> PROVIDED PASSAGE:

┌──

The National Center for Missing & Exploited Children made numerous recommendations. Included in these recommendations were the following criteria, "cases should be vigorously prosecuted to the fullest extent possible; prosecutors should not allow a sex offender to plea down to a lesser offense of a non-sexual nature; states should eliminate flat-time release without supervision for sex offenders; victims should be encouraged to cooperate with the criminal justice system but where the wishes of the victim conflict with the safety of the community, the victim's wishes should not be the determining factor; offenders should be expected to pay for community-based treatment; a revolving loan fund should be created for otherwise eligible offenders who are truly indigent; and offenders should be expected to contribute to victim-restitution funds. (NCMEC, 1998). Other suggested criteria will be explored more fully below.



Minnesota has in place a system to respond differently to high, medium and low risk sex offender situations. In 1996 for instance, Minnesota estimated that of the 300 sex offenders released from prison, 40 to 50 would be categorized within the high or moderate risk level (Bishop, 1996). Minnesota based their assessment tool on various criteria that can be further weighted by sex offender treatment professions. Factors specified in their legislation include seriousness of the offense, if the offender has re-offended, prior offense history, characteristics which include the offenders response to previous treatment and substance abuse history, availability of community support to the offender, existence of physical conditions that minimize the risk to re-offend and whether there is evidence that the offender will re-offend once released to the community (Bishop, 1996). In a study by Hare, McPherson and Forth (1988) a cross-sectional and longitudinal analyses examined the criminal histories of male psychopaths and non-psychopaths. Primary findings were that while non-psychopaths were relatively constant whereas with the psychopath criminal activity tended to decrease over the age of 40. Hare, McPherson and Forth did however state that their findings did not include sufficient subjects for the category of psychopaths between the 41st and 45th years of age (Hare, McPherson, Forth, 1988).



Assignment to a risk category in the State of Washington is done by an End of Sentence Review Committee made up of representatives of the Department of Corrections, juvenile corrections, the mental health division of the Department of Social and Health Services and the Indeterminate Sentence Review Board. The committee meets monthly and evaluates offenders eight months prior to the scheduled release of high-risk sexual and/or violent offenders. Information reviewed by the committee includes criminal history summary, psychological evaluation, pre-sentence investigation(s), and other relevant information (source: Dept of Corrections' Policy Number 350.500), (Matson & Scott, 1996, p. 4). Appendix C is a sample of a determination checklist used by Asotin County, Washington for ranking potential threat of a specific offender released to the community.

└──

> EXERCISE DATA:
┌──

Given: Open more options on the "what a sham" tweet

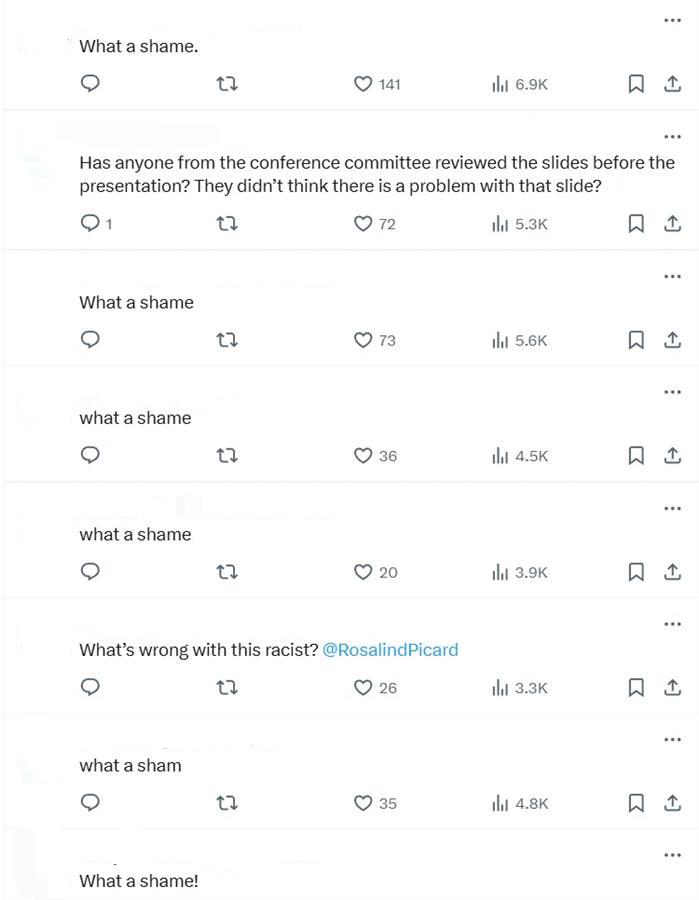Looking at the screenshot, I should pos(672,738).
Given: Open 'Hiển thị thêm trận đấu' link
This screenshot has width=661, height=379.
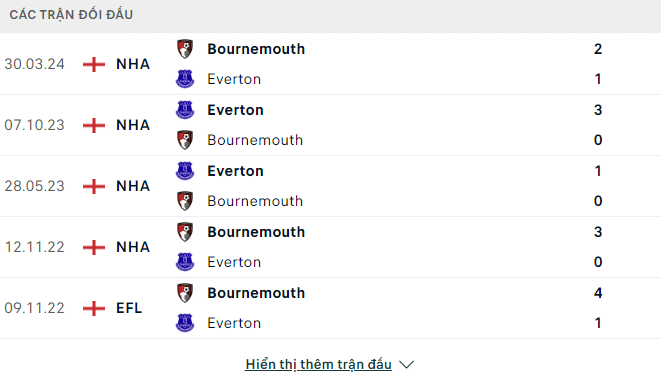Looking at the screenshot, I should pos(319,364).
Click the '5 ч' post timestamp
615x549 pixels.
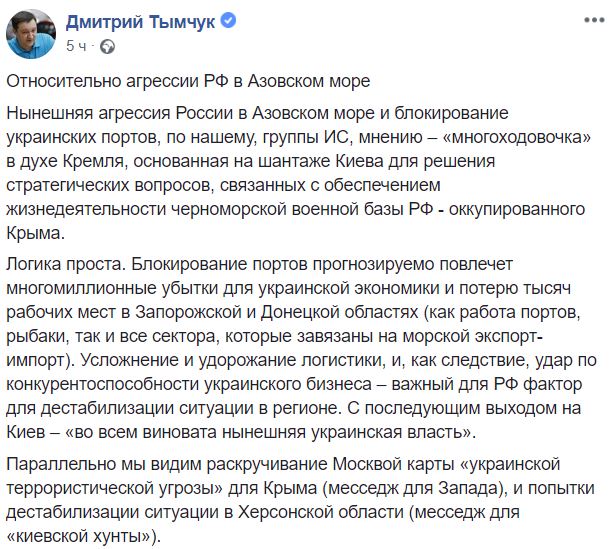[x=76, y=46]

└──
┌──

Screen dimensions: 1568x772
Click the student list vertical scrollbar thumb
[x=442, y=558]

└──
┌──

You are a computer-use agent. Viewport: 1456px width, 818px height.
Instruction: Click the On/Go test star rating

└──

> YOUR OBJECTIVE: Repeat everything in the passage on sex offender risk from "Assignment to a" down to "to the community.", word for word. The entries were drawn from a different source than the passage on sex offender risk.

> EXERCISE SOLUTION:
Assignment to a risk category in the State of Washington is done by an End of Sentence Review Committee made up of representatives of the Department of Corrections, juvenile corrections, the mental health division of the Department of Social and Health Services and the Indeterminate Sentence Review Board. The committee meets monthly and evaluates offenders eight months prior to the scheduled release of high-risk sexual and/or violent offenders. Information reviewed by the committee includes criminal history summary, psychological evaluation, pre-sentence investigation(s), and other relevant information (source: Dept of Corrections' Policy Number 350.500), (Matson & Scott, 1996, p. 4). Appendix C is a sample of a determination checklist used by Asotin County, Washington for ranking potential threat of a specific offender released to the community.